IN PRESENT-DAY Budapest, Krisztina hunts dying people for their songs in The Teardrop Method by Simon Avery (TTA Press, £8). Her first album was released to some acclaim a few years earlier but then she found her soulmate and contentment quietened her muse.

It's only when her lover dies in an accident that this strange gift — or curse — of being able to hear and claim the songs of the doomed arose to replace her talent.

But what if Krisztina isn't the only one? And what if someone else wants her song?

This highly original piece is written with the sad, chilly atmosphere of much central European fiction but it has a very British rejection of miserabilism for its own sake. The desire for even the most fantastical stories to make sense and to make progress keeps breaking through and the result is a charming, and charmingly odd, novella which stays in the mind like an overheard song.

What The Hell Did I Just Read by David Wong (Titan, £7.99) is the third in a wonderful series of what, for want of a better term, are comedy-horror novels. Its starting point is the familiar idea of a small US town which for some unlikely reason is remarkably vulnerable to incursions of monstrous evil from another dimension.

As so often, it seems that only a small team of neurotic slackers can save the world.

What makes this series stand out is that Wong, a leading internet humorist, has the rare knack of knowing how to produce barkingly funny comedy which is simultaneously poignant and thought-provoking. Robert Rankin and Kurt Vonnegut come to the reader's mind but Wong's style is entirely his own.

Stephen R Donaldson, one of the most celebrated post-Tolkien writers of "high fantasy," returns to the field with Seventh Decimate (Gollancz, £16.99), the first book in a new series.

It takes place amid a war between two nations which used to be one state that has lasted for generations. Belleger, the weaker of the two statelets, survives only because its sorcerers have found a way to produce reliable rifles.

When all sorcery becomes suddenly inoperable in Belleger, Prince Bifalt is sent on a probably suicidal mission to discover a fabled library, the presumed source of this anti-magic.

For all its battles and spells, this is really a psychological adventure story. Bifalt begins by believing that war is honourable, sorcery cowardly and peace impossible.

His journey from idealism to honesty involves a painful struggle against himself, more than against his enemies, and is presented in a way that's both absorbing and credible.

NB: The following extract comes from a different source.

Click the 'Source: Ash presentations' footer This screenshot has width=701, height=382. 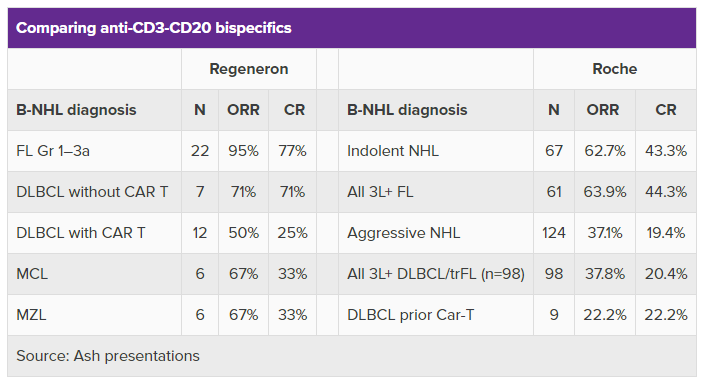tap(108, 356)
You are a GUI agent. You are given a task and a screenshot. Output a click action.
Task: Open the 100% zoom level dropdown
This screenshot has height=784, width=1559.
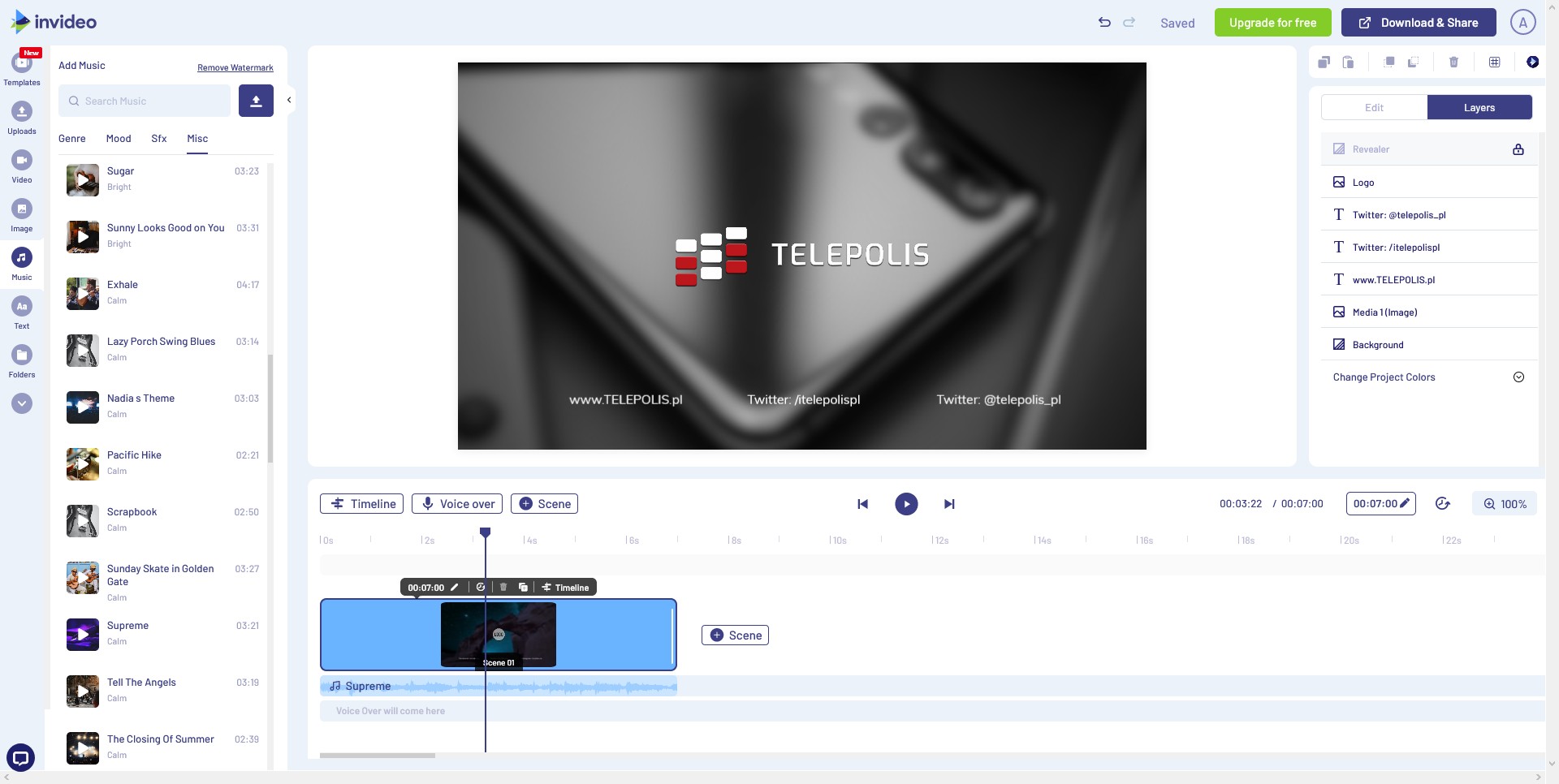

Jonathan Strahan's deeply impressive series of themed short story anthologies continues with Infinity Wars (Solaris, £11.99).

The concept behind these books — "to revisit some of science fiction's core ideas and themes in refreshing new ways" — is an inherently attractive one and this volume of 15 diverse stories considers anew the old question: if there must always be war, what will it look like in the future?